[ABOUT THIS EXERCISE]
Retype each entry exactly.

Saved data entries:
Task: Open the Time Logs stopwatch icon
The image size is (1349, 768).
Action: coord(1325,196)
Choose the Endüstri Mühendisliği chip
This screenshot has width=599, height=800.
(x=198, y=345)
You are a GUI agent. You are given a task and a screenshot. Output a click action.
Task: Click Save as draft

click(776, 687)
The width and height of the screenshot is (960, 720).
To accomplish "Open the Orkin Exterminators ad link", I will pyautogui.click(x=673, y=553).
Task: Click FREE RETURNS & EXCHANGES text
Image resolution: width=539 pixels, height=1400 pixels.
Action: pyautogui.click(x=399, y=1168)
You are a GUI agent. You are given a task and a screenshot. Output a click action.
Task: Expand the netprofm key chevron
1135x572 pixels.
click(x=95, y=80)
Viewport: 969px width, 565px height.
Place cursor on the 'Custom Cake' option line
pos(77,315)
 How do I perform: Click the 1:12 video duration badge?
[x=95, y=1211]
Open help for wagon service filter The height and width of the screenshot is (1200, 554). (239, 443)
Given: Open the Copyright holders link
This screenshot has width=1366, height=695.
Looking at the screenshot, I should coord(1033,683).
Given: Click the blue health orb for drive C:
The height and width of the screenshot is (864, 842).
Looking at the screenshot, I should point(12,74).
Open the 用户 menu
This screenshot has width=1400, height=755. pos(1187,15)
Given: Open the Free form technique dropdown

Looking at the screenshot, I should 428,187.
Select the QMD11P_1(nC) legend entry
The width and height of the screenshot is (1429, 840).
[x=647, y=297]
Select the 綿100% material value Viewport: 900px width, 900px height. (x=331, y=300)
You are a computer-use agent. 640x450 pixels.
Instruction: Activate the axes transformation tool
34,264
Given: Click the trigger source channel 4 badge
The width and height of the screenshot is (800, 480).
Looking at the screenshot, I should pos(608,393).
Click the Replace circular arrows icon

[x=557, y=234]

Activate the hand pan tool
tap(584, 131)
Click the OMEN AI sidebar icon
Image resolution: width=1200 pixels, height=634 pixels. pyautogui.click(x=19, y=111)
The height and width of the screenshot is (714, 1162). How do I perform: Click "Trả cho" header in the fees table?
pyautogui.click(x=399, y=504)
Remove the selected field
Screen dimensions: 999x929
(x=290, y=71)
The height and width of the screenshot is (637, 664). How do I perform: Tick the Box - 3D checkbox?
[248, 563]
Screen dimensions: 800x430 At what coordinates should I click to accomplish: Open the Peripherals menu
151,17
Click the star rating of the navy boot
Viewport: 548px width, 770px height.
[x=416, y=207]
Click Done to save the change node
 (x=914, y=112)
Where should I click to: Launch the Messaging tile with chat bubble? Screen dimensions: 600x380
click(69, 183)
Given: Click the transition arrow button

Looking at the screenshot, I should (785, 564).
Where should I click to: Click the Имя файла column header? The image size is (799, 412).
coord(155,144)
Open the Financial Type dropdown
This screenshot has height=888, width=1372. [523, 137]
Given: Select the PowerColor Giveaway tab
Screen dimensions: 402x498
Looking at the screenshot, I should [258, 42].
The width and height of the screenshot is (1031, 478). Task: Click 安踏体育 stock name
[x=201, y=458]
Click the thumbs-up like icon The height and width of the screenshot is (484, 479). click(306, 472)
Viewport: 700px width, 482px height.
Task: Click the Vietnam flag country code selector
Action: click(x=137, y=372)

[YOUR RESPONSE]
Task: Open the Time Logs stopwatch icon
The image size is (1349, 768).
Action: coord(1325,196)
Choose the Endüstri Mühendisliği chip
This screenshot has width=599, height=800.
(x=198, y=345)
You are a GUI agent. You are given a task and a screenshot. Output a click action.
Task: Click Save as draft

click(776, 687)
The width and height of the screenshot is (960, 720).
To accomplish "Open the Orkin Exterminators ad link", I will pyautogui.click(x=673, y=553).
Task: Click FREE RETURNS & EXCHANGES text
Image resolution: width=539 pixels, height=1400 pixels.
Action: pyautogui.click(x=399, y=1168)
You are a GUI agent. You are given a task and a screenshot. Output a click action.
Task: Expand the netprofm key chevron
1135x572 pixels.
click(x=95, y=80)
Viewport: 969px width, 565px height.
Place cursor on the 'Custom Cake' option line
pos(77,315)
 How do I perform: Click the 1:12 video duration badge?
[x=95, y=1211]
Open help for wagon service filter The height and width of the screenshot is (1200, 554). (239, 443)
Given: Open the Copyright holders link
This screenshot has width=1366, height=695.
Looking at the screenshot, I should coord(1033,683).
Given: Click the blue health orb for drive C:
The height and width of the screenshot is (864, 842).
Looking at the screenshot, I should point(12,74).
Open the 用户 menu
This screenshot has width=1400, height=755. pos(1187,15)
Given: Open the Free form technique dropdown

Looking at the screenshot, I should 428,187.
Select the QMD11P_1(nC) legend entry
The width and height of the screenshot is (1429, 840).
[x=647, y=297]
Select the 綿100% material value Viewport: 900px width, 900px height. (x=331, y=300)
You are a computer-use agent. 640x450 pixels.
Instruction: Activate the axes transformation tool
34,264
Given: Click the trigger source channel 4 badge
The width and height of the screenshot is (800, 480).
Looking at the screenshot, I should pos(608,393).
Click the Replace circular arrows icon

[x=557, y=234]

Activate the hand pan tool
tap(584, 131)
Click the OMEN AI sidebar icon
Image resolution: width=1200 pixels, height=634 pixels. pyautogui.click(x=19, y=111)
The height and width of the screenshot is (714, 1162). How do I perform: Click "Trả cho" header in the fees table?
pyautogui.click(x=399, y=504)
Remove the selected field
Screen dimensions: 999x929
(x=290, y=71)
The height and width of the screenshot is (637, 664). How do I perform: Tick the Box - 3D checkbox?
[248, 563]
Screen dimensions: 800x430 At what coordinates should I click to accomplish: Open the Peripherals menu
151,17
Click the star rating of the navy boot
Viewport: 548px width, 770px height.
[x=416, y=207]
Click Done to save the change node
 (x=914, y=112)
Where should I click to: Launch the Messaging tile with chat bubble? Screen dimensions: 600x380
click(69, 183)
Given: Click the transition arrow button

Looking at the screenshot, I should (785, 564).
Where should I click to: Click the Имя файла column header? The image size is (799, 412).
coord(155,144)
Open the Financial Type dropdown
This screenshot has height=888, width=1372. [523, 137]
Given: Select the PowerColor Giveaway tab
Screen dimensions: 402x498
Looking at the screenshot, I should [258, 42].
The width and height of the screenshot is (1031, 478). Task: Click 安踏体育 stock name
[x=201, y=458]
Click the thumbs-up like icon The height and width of the screenshot is (484, 479). click(306, 472)
Viewport: 700px width, 482px height.
Task: Click the Vietnam flag country code selector
Action: click(x=137, y=372)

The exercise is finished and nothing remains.